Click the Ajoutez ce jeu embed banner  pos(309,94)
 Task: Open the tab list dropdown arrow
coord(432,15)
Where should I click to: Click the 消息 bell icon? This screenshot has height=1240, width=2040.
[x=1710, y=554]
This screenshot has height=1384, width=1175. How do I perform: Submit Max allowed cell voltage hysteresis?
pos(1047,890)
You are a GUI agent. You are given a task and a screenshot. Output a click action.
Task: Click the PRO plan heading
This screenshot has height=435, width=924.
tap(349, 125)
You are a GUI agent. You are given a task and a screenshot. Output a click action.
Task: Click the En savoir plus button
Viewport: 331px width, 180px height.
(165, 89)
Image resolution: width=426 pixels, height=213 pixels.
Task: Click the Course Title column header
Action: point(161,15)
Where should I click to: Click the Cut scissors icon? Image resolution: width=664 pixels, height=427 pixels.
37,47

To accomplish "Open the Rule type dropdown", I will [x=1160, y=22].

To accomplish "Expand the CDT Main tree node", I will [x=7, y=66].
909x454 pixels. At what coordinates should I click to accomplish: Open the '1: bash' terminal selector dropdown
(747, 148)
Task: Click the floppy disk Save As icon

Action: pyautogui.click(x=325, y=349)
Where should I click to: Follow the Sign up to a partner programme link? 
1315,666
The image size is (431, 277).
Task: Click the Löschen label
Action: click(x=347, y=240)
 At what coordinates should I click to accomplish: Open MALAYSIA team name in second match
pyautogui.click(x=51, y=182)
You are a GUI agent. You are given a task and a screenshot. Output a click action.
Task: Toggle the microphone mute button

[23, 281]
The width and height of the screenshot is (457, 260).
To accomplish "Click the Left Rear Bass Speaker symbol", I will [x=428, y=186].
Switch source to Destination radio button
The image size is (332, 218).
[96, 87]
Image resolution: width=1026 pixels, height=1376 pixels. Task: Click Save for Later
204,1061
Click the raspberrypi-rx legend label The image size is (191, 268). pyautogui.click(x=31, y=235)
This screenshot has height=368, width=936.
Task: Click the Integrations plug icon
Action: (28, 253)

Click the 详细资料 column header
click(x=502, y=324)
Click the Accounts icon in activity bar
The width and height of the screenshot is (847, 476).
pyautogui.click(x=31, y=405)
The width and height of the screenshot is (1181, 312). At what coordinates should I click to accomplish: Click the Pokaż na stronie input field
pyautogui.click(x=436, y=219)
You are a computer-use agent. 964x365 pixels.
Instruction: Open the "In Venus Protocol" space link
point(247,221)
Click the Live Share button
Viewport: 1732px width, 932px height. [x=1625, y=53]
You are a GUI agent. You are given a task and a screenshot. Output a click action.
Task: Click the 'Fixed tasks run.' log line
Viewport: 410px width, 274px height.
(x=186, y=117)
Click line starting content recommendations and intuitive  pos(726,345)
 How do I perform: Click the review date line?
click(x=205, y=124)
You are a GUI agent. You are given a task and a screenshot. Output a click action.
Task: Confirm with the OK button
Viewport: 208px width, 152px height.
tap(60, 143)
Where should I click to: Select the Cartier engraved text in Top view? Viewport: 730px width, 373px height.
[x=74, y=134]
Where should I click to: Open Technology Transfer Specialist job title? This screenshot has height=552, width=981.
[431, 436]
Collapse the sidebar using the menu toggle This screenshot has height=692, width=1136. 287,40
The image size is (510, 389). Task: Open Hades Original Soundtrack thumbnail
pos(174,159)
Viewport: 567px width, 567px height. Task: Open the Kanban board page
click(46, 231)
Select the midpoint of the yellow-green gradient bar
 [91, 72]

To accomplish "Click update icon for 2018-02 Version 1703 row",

*Exercise objective*:
Each line of the data should be transcribed exactly.

*Response to this task*:
Click the Ajoutez ce jeu embed banner  pos(309,94)
 Task: Open the tab list dropdown arrow
coord(432,15)
Where should I click to: Click the 消息 bell icon? This screenshot has height=1240, width=2040.
[x=1710, y=554]
This screenshot has height=1384, width=1175. How do I perform: Submit Max allowed cell voltage hysteresis?
pos(1047,890)
You are a GUI agent. You are given a task and a screenshot. Output a click action.
Task: Click the PRO plan heading
This screenshot has height=435, width=924.
tap(349, 125)
You are a GUI agent. You are given a task and a screenshot. Output a click action.
Task: Click the En savoir plus button
Viewport: 331px width, 180px height.
(165, 89)
Image resolution: width=426 pixels, height=213 pixels.
Task: Click the Course Title column header
Action: point(161,15)
Where should I click to: Click the Cut scissors icon? Image resolution: width=664 pixels, height=427 pixels.
37,47

To accomplish "Open the Rule type dropdown", I will [x=1160, y=22].

To accomplish "Expand the CDT Main tree node", I will [x=7, y=66].
909x454 pixels. At what coordinates should I click to accomplish: Open the '1: bash' terminal selector dropdown
(747, 148)
Task: Click the floppy disk Save As icon

Action: pyautogui.click(x=325, y=349)
Where should I click to: Follow the Sign up to a partner programme link? 
1315,666
The image size is (431, 277).
Task: Click the Löschen label
Action: click(x=347, y=240)
 At what coordinates should I click to accomplish: Open MALAYSIA team name in second match
pyautogui.click(x=51, y=182)
You are a GUI agent. You are given a task and a screenshot. Output a click action.
Task: Toggle the microphone mute button

[23, 281]
The width and height of the screenshot is (457, 260).
To accomplish "Click the Left Rear Bass Speaker symbol", I will [x=428, y=186].
Switch source to Destination radio button
The image size is (332, 218).
[96, 87]
Image resolution: width=1026 pixels, height=1376 pixels. Task: Click Save for Later
204,1061
Click the raspberrypi-rx legend label The image size is (191, 268). pyautogui.click(x=31, y=235)
This screenshot has height=368, width=936.
Task: Click the Integrations plug icon
Action: (28, 253)

Click the 详细资料 column header
click(x=502, y=324)
Click the Accounts icon in activity bar
The width and height of the screenshot is (847, 476).
pyautogui.click(x=31, y=405)
The width and height of the screenshot is (1181, 312). At what coordinates should I click to accomplish: Click the Pokaż na stronie input field
pyautogui.click(x=436, y=219)
You are a computer-use agent. 964x365 pixels.
Instruction: Open the "In Venus Protocol" space link
point(247,221)
Click the Live Share button
Viewport: 1732px width, 932px height. [x=1625, y=53]
You are a GUI agent. You are given a task and a screenshot. Output a click action.
Task: Click the 'Fixed tasks run.' log line
Viewport: 410px width, 274px height.
(x=186, y=117)
Click line starting content recommendations and intuitive  pos(726,345)
 How do I perform: Click the review date line?
click(x=205, y=124)
You are a GUI agent. You are given a task and a screenshot. Output a click action.
Task: Confirm with the OK button
Viewport: 208px width, 152px height.
tap(60, 143)
Where should I click to: Select the Cartier engraved text in Top view? Viewport: 730px width, 373px height.
[x=74, y=134]
Where should I click to: Open Technology Transfer Specialist job title? This screenshot has height=552, width=981.
[431, 436]
Collapse the sidebar using the menu toggle This screenshot has height=692, width=1136. 287,40
The image size is (510, 389). Task: Open Hades Original Soundtrack thumbnail
pos(174,159)
Viewport: 567px width, 567px height. Task: Open the Kanban board page
click(46, 231)
Select the midpoint of the yellow-green gradient bar
 [91, 72]

To accomplish "Click update icon for 2018-02 Version 1703 row",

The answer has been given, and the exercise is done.